# YOUR GOAL
Reproduce the listing below word for word, keeping every line in its original order.

[Dataset entries]
=-=-=
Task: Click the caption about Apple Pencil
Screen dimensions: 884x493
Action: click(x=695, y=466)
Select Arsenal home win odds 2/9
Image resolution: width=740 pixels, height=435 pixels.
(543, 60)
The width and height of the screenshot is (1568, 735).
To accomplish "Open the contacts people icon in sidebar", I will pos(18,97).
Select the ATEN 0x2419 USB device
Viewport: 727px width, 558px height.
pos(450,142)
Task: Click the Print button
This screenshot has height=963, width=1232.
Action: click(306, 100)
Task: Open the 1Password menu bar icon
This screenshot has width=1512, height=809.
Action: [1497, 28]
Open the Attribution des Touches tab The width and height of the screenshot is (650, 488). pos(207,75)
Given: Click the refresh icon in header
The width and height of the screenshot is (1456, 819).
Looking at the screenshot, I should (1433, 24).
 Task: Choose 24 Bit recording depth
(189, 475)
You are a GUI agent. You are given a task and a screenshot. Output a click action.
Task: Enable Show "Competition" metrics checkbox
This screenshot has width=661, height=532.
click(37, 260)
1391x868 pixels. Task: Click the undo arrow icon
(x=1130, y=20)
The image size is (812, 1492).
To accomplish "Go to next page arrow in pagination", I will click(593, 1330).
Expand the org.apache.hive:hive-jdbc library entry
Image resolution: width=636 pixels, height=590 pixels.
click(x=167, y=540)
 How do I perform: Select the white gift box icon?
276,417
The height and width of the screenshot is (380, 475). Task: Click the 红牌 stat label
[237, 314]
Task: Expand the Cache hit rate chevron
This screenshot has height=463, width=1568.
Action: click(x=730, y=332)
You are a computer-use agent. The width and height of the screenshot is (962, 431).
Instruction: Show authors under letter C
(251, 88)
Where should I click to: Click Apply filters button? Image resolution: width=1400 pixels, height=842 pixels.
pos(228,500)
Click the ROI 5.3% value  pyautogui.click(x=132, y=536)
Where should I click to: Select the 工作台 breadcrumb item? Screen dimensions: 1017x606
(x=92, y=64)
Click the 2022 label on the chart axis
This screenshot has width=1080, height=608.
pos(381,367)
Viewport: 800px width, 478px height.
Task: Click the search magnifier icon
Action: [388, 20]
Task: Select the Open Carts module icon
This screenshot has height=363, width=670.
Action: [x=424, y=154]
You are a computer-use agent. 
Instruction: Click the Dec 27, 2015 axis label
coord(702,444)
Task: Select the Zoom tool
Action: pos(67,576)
=-=-=
# TASK RESPONSE
Task: Click the caption about Apple Pencil
Screen dimensions: 884x493
Action: click(x=695, y=466)
Select Arsenal home win odds 2/9
Image resolution: width=740 pixels, height=435 pixels.
(543, 60)
The width and height of the screenshot is (1568, 735).
To accomplish "Open the contacts people icon in sidebar", I will pos(18,97).
Select the ATEN 0x2419 USB device
Viewport: 727px width, 558px height.
pos(450,142)
Task: Click the Print button
This screenshot has height=963, width=1232.
Action: click(306, 100)
Task: Open the 1Password menu bar icon
This screenshot has width=1512, height=809.
Action: [1497, 28]
Open the Attribution des Touches tab The width and height of the screenshot is (650, 488). pos(207,75)
Given: Click the refresh icon in header
The width and height of the screenshot is (1456, 819).
Looking at the screenshot, I should (1433, 24).
 Task: Choose 24 Bit recording depth
(189, 475)
You are a GUI agent. You are given a task and a screenshot. Output a click action.
Task: Enable Show "Competition" metrics checkbox
This screenshot has width=661, height=532.
click(37, 260)
1391x868 pixels. Task: Click the undo arrow icon
(x=1130, y=20)
The image size is (812, 1492).
To accomplish "Go to next page arrow in pagination", I will click(593, 1330).
Expand the org.apache.hive:hive-jdbc library entry
Image resolution: width=636 pixels, height=590 pixels.
click(x=167, y=540)
 How do I perform: Select the white gift box icon?
276,417
The height and width of the screenshot is (380, 475). Task: Click the 红牌 stat label
[237, 314]
Task: Expand the Cache hit rate chevron
This screenshot has height=463, width=1568.
Action: click(x=730, y=332)
You are a computer-use agent. The width and height of the screenshot is (962, 431).
Instruction: Show authors under letter C
(251, 88)
Where should I click to: Click Apply filters button? Image resolution: width=1400 pixels, height=842 pixels.
pos(228,500)
Click the ROI 5.3% value  pyautogui.click(x=132, y=536)
Where should I click to: Select the 工作台 breadcrumb item? Screen dimensions: 1017x606
(x=92, y=64)
Click the 2022 label on the chart axis
This screenshot has width=1080, height=608.
pos(381,367)
Viewport: 800px width, 478px height.
Task: Click the search magnifier icon
Action: [388, 20]
Task: Select the Open Carts module icon
This screenshot has height=363, width=670.
Action: [x=424, y=154]
You are a computer-use agent. 
Instruction: Click the Dec 27, 2015 axis label
coord(702,444)
Task: Select the Zoom tool
Action: pos(67,576)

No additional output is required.